> _Supplied passage_
────────
His Name Is Alive
★★★★★ (out of 5 stars)
For an artist as prolific and prodigious as Warren Defever, the relative silence over the past few years of his main group, His Name Is Alive, was a bit perplexing. Since the late ’80s, HNIA has been one of the few (only?) groups in the alternative-underground scene to willfully and gleefully remain disloyal to any particular sound. Defever’s influences take in everything from girl groups and gospel music to acid rock, free jazz, Gullah folk songs and basically any other interesting form of American music made by humans. He explores these ideas in more dedicated fashion in various side projects, but His Name Is Alive is where he takes the best of those ideas, decontextualizes them, and then fuses them back into a wholly unique sound. However, the last couple of HNIA albums explicitly hearken back to the band’s indie-dream pop phase of the early ’90s, making it seem like Defever was content to let His Name Is Alive be a very specific thing for a very specific group of people.
────────
> _Records supplied_

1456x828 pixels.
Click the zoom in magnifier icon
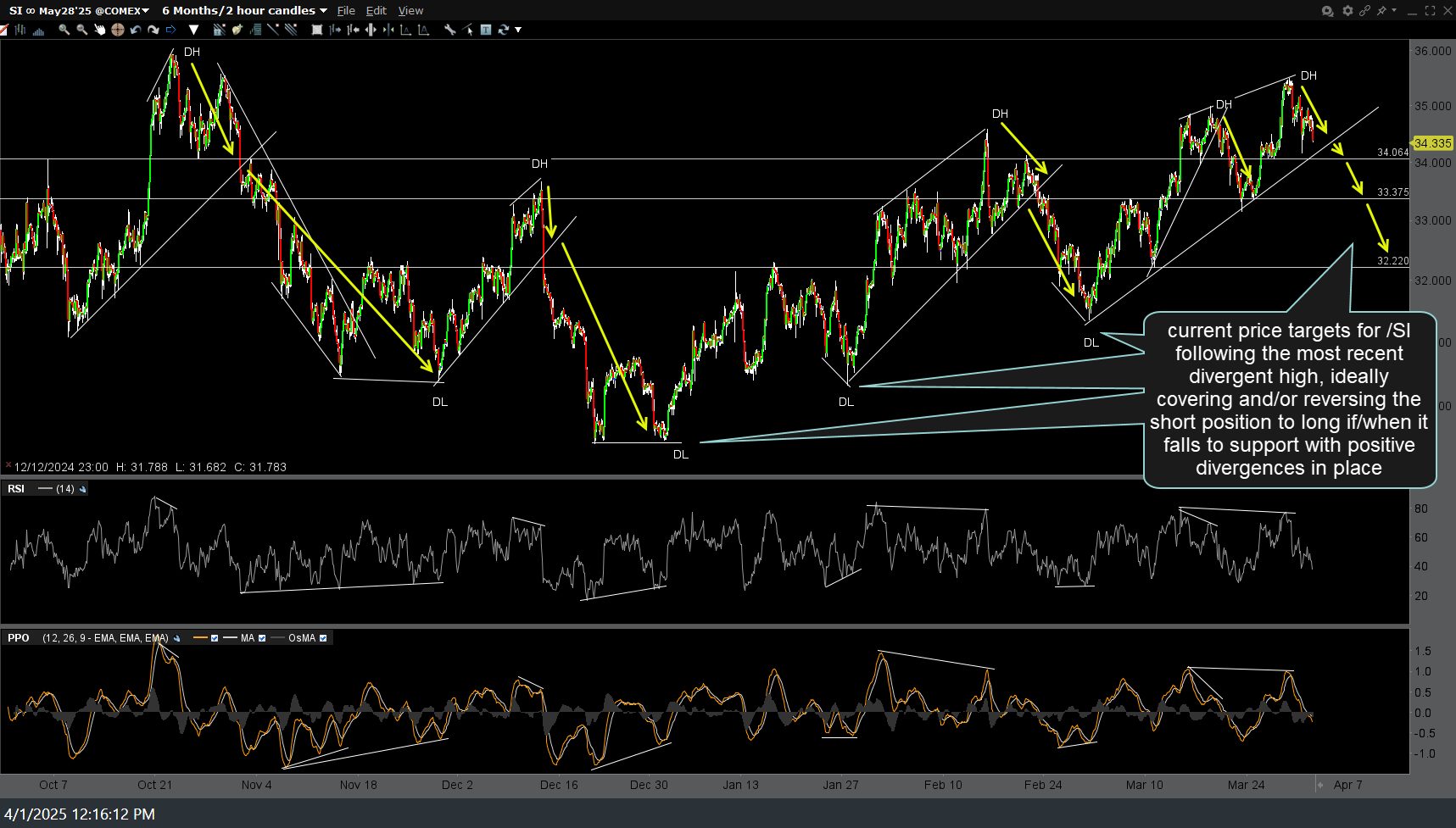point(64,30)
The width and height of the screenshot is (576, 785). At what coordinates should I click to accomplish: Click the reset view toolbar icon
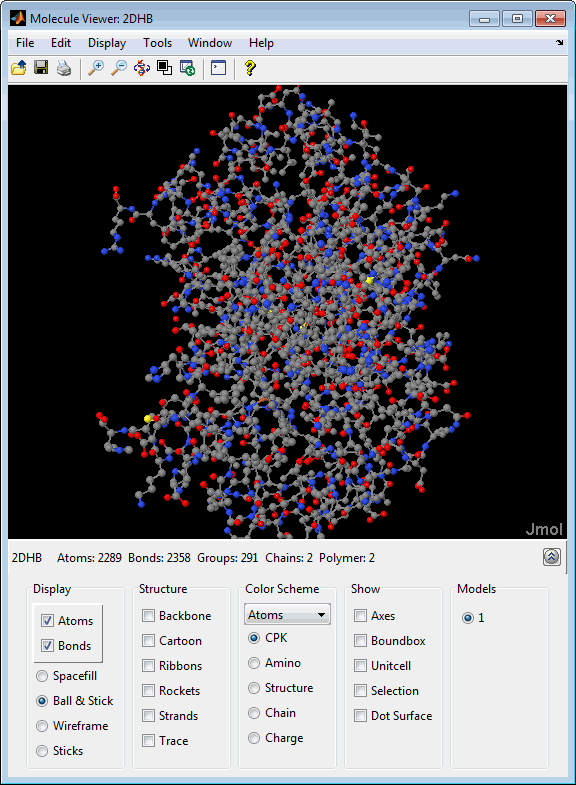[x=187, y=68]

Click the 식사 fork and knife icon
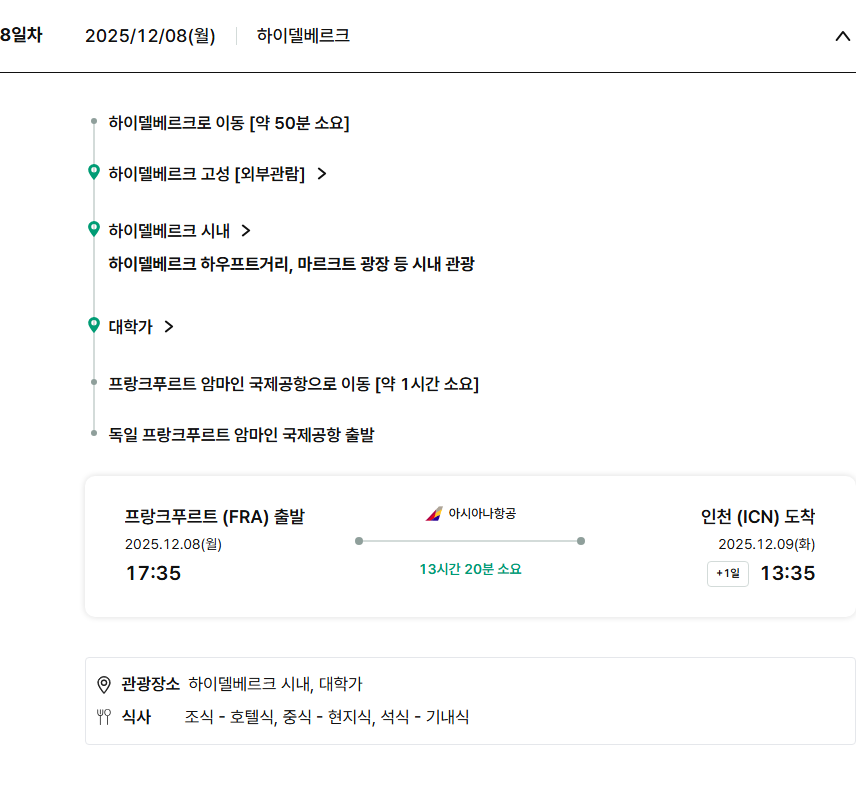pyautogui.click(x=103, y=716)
────────
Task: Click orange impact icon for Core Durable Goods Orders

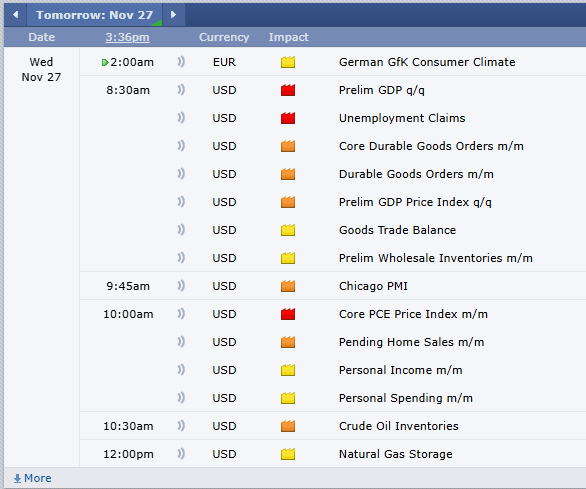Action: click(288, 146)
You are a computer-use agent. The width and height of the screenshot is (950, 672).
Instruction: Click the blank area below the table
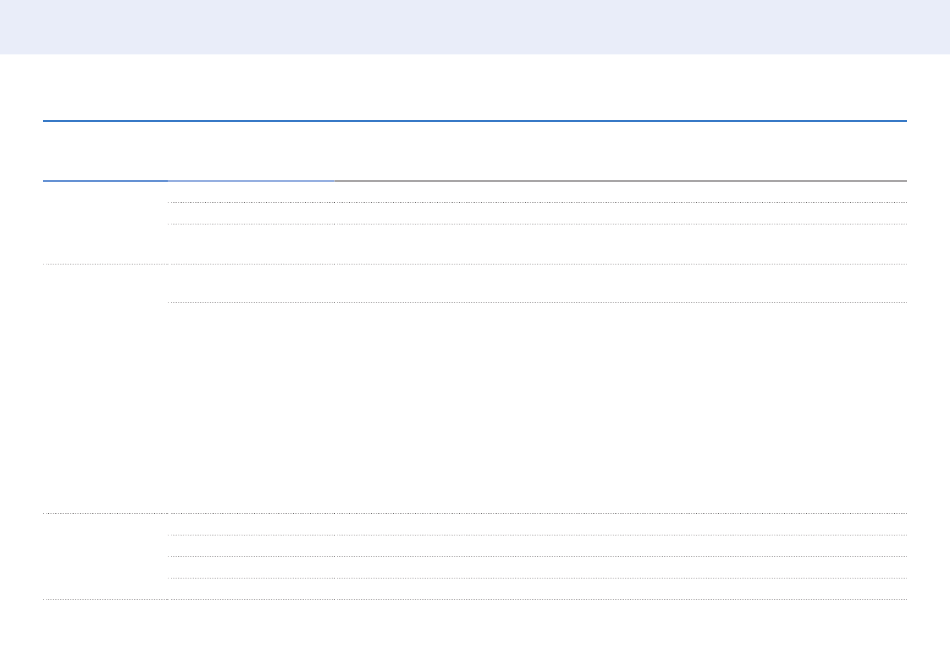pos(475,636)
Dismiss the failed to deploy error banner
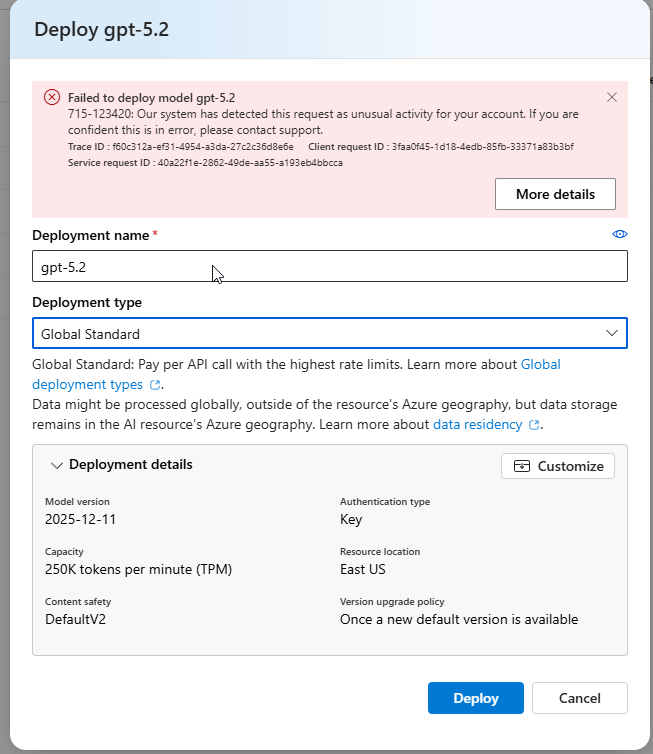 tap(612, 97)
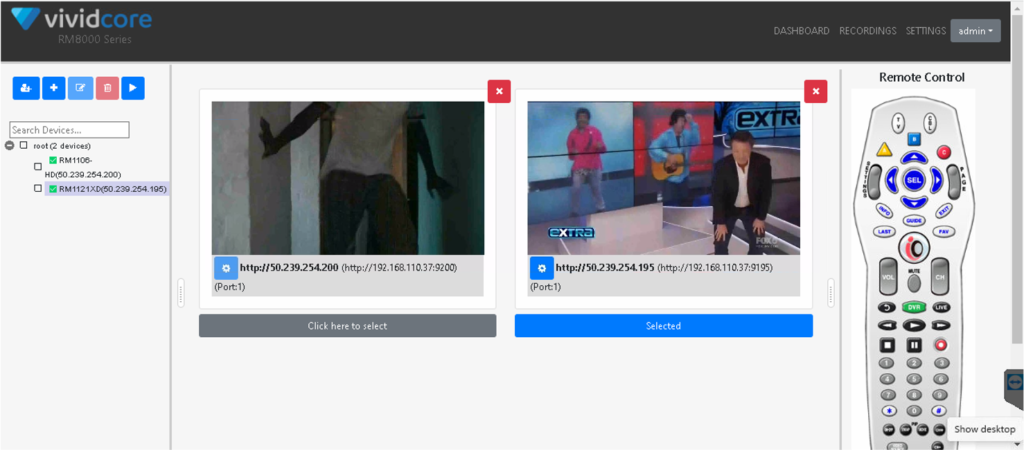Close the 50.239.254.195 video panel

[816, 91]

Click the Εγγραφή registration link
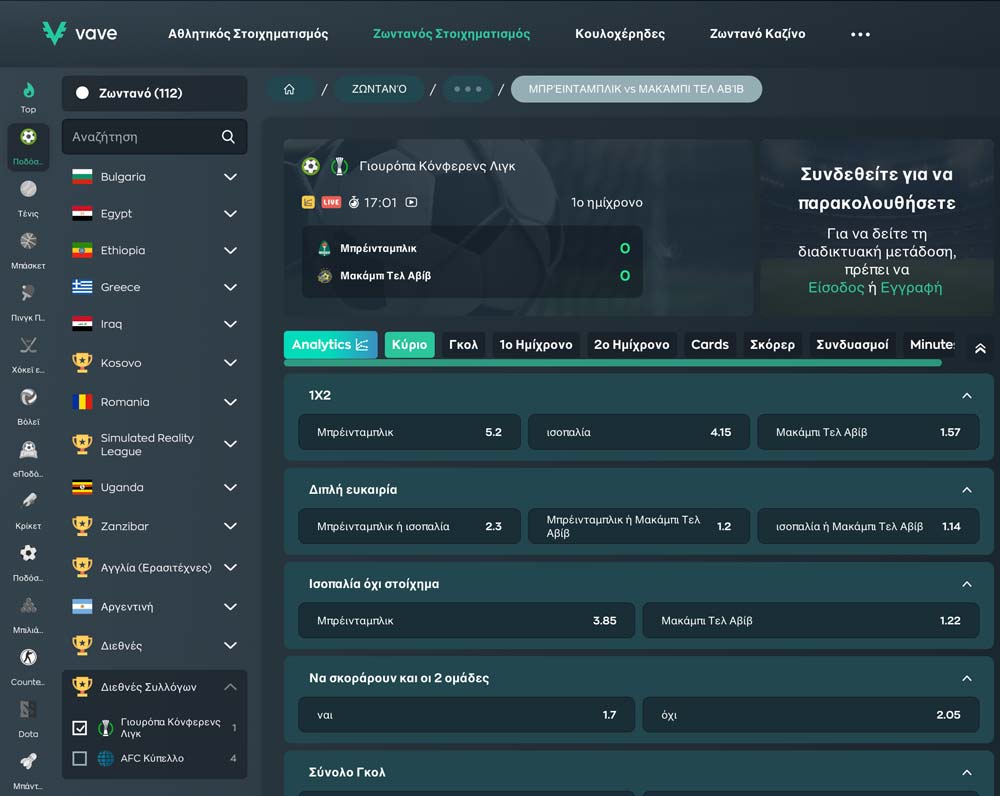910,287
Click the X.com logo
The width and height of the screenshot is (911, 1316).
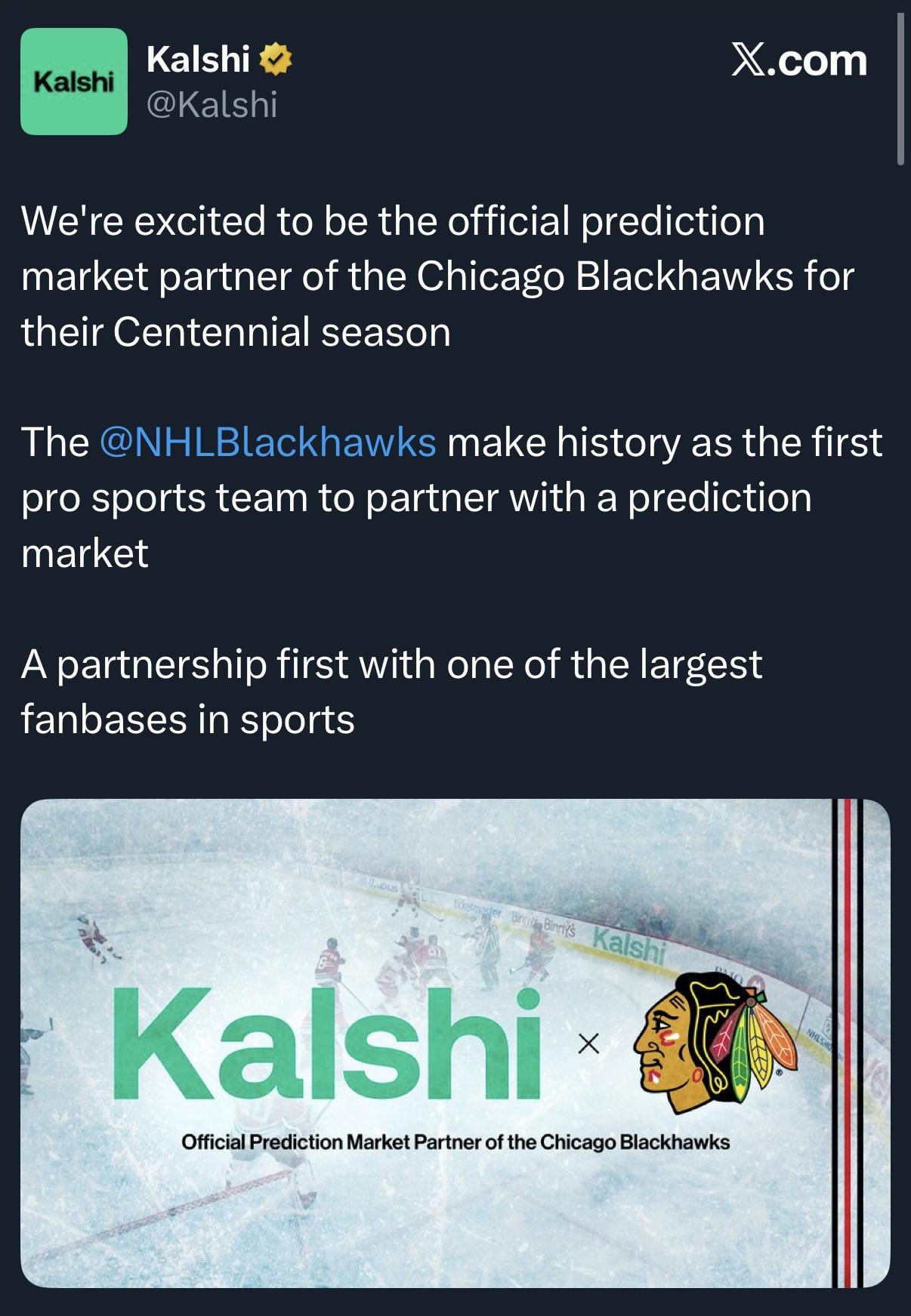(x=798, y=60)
────────
> _Assignment_
Pick up the His Name Is Alive review where it stops and keep writing it in the same voice.

> _Response to the exercise_
“Being content,” as Tecuciztecatl makes clear, is not really a thing that Warren Defever is familiar with, because on this album, he and the HNIA band go all-in on that most potentially horrifying pop-music conceit: the Rock Opera. Bear in mind, the Rock Opera is different than the Concept Album, in that the latter only requires a theme and perhaps a story; the former needs those, as well as some very specific indicators like on-the-nose lyrics, moments of shameless pomposity, lots of easy-to-grok musical quotations. Basically, Rock Operas are bigger and dumber, while simultaneously being more intricate and complex, but they are a definite musical form, and perfect for a peripatetic songsmith such as Defever.
Starting, as a rock opera must, with an overture, the nine-minute opening salvo of “The Examination” sets the stage with a gradually crescendoing melange of musical motifs (some of which draw from the Infinity People, a psychedelic cult-rock band Defever is part of, while others point toward Queen and Pink Floyd), stage-ready grandiosity and story exposition. (It is a story of twins and evil and hexes, so of course “The Examination” is about an OB/GYN visit before said twins are born.) “Hold on to Your Half” follows on the download we received, reinforcing the lyrical theme. Then “See You in a Minute” out-bombasts Jesus Christ Superstar with a delicate acoustic intro that blossoms into what seems like 10 distinct musical ideas, with a half-dozen vamps and horn stabs dueling with Defever’s super-distorted guitar and Andrea Morici’s medicated vocal harmonies.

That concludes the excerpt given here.